Vector search and keyword search represent two fundamentally different approaches to information retrieval. Keyword search relies on exact or partial text matching, finding documents that contain specific words or phrases entered by the user. Vector search, in contrast, converts both queries and documents into numerical representations called embeddings, then finds results based on semantic similarity rather than literal word matches. This means vector search can understand context, meaning, and relationships between concepts, even when different terminology is used. While keyword search excels at finding precise terms and structured data, vector search shines when users need conceptually related information or express queries in natural language without knowing exact terminology.
The choice between vector search and keyword search significantly impacts how effectively users can find and analyze information within business intelligence and analytics platforms. Keyword search works well for structured queries with known terminology, but fails when users describe concepts differently than how they're documented. Vector search addresses this limitation by understanding intent and context, making it particularly valuable for exploring large datasets, customer feedback, or unstructured content where exact phrasing varies.
In modern analytics environments, combining both approaches often delivers the best results, allowing users to leverage precise matching when needed while benefiting from semantic understanding for exploratory analysis.
Keyword search scans documents for exact or fuzzy matches of the search terms, using techniques like tokenization, stemming, and Boolean operators to identify relevant results.
Vector search begins by converting text into numerical embeddings using machine learning models that capture semantic meaning and context.
The search query itself gets transformed into a vector using the same embedding model, creating a numerical representation of the user's intent.
The system calculates similarity scores between the query vector and document vectors, typically using distance metrics like cosine similarity.
Results are ranked by semantic relevance rather than keyword frequency, surfacing conceptually related content even without exact word matches.
A customer service team searches for "product defects" using keyword search and finds only tickets containing those exact words. When they switch to vector search, they also discover tickets mentioning "quality issues," "manufacturing problems," and "broken items" that describe the same concept using different language.
An analyst exploring sales data types "revenue decline" into a keyword search and gets limited results. Vector search understands this relates to "sales drop," "decreased income," and "lower earnings," providing a more comprehensive view of the business situation across different reports and dashboards.

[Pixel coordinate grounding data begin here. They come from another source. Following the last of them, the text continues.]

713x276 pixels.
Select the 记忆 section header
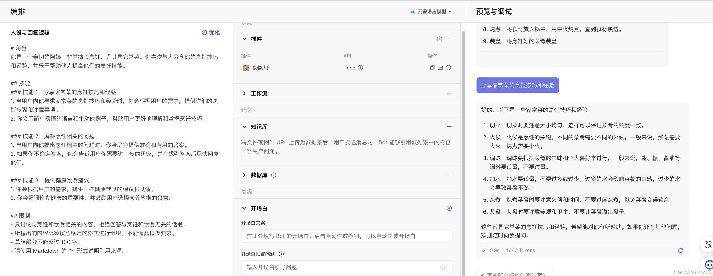coord(247,110)
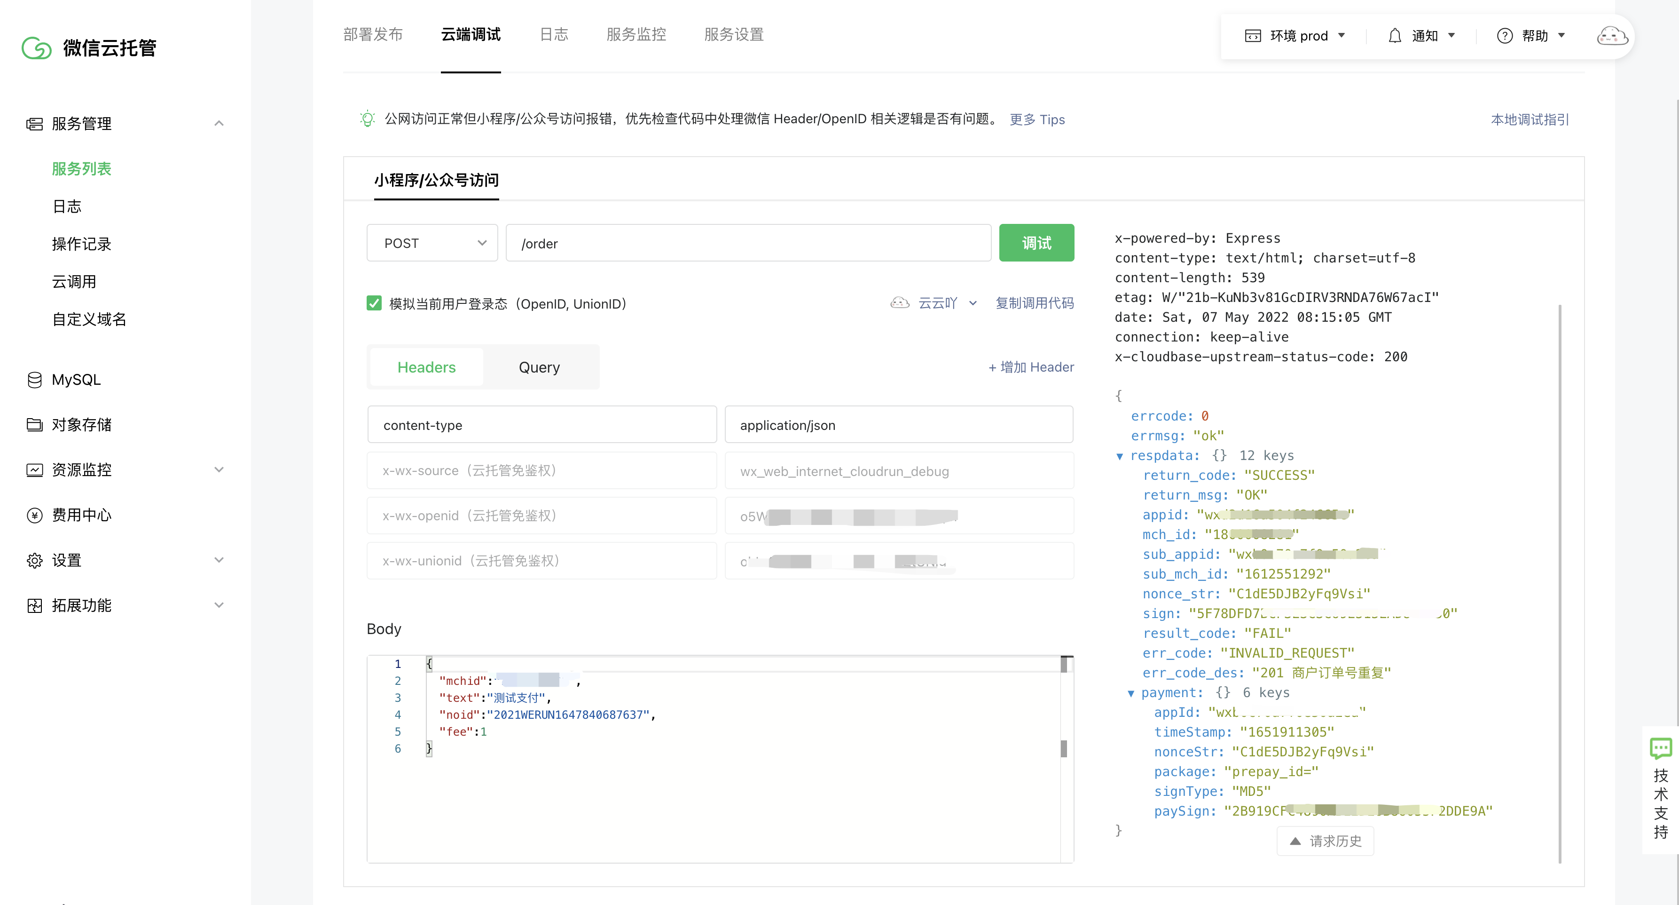This screenshot has width=1679, height=905.
Task: Click the /order request path input field
Action: click(x=748, y=243)
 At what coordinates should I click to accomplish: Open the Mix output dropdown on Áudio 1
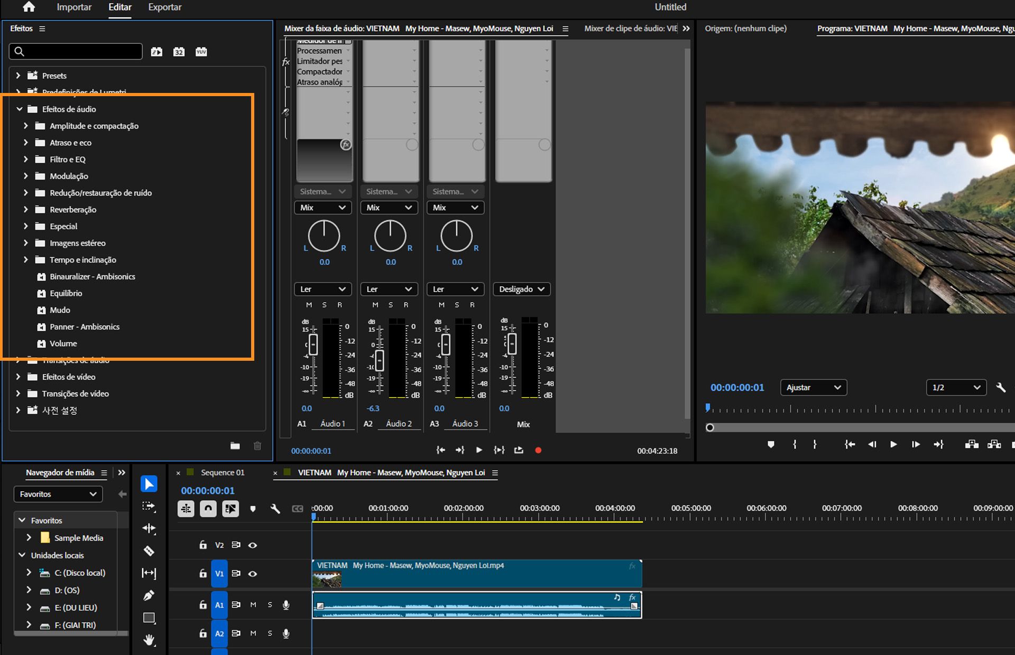coord(322,207)
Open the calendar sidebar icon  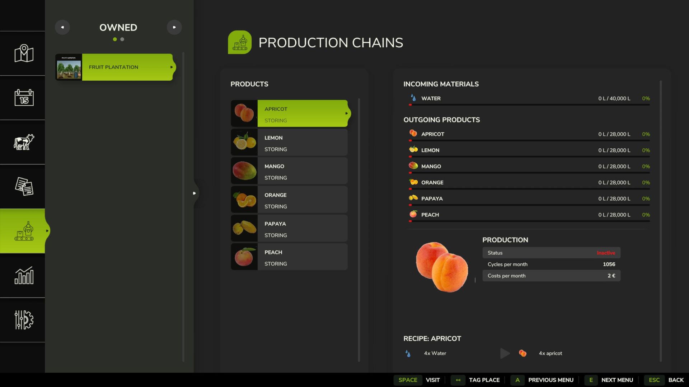click(24, 97)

A healthcare researcher using keyword search for "heart attack" misses critical studies that use medical terminology like "myocardial infarction" or "cardiac arrest." Vector search recognizes these as semantically related terms and surfaces all relevant research regardless of specific wording.
Vector search finds relevant information even when users don't know the exact terminology used in documents or datasets.
Keyword search provides fast, predictable results for precise queries where exact terms are known and important.
Vector search improves discovery of related concepts and insights that traditional matching would miss entirely.
Keyword search offers transparency in how results are matched, making it easier to understand why specific items appear.
Combining both approaches creates a flexible search experience that adapts to different user needs and query types.
Vector search reduces the learning curve for new users who may not yet know the specific vocabulary used within an organization.
ThoughtSpot recognizes that modern analytics requires both precision and flexibility in search capabilities. Spotter, your AI agent, leverages advanced semantic understanding to help users explore data naturally, while maintaining the option for precise keyword matching when needed. This hybrid approach reflects the reality that business users think in concepts and questions, not just exact field names or technical terms. By supporting both vector and keyword search paradigms, analytics platforms can meet users where they are, whether they're conducting targeted investigations or exploring data to discover unexpected insights.
Understanding the differences between vector search and keyword search helps organizations choose the right approach for their specific analytics and information retrieval needs.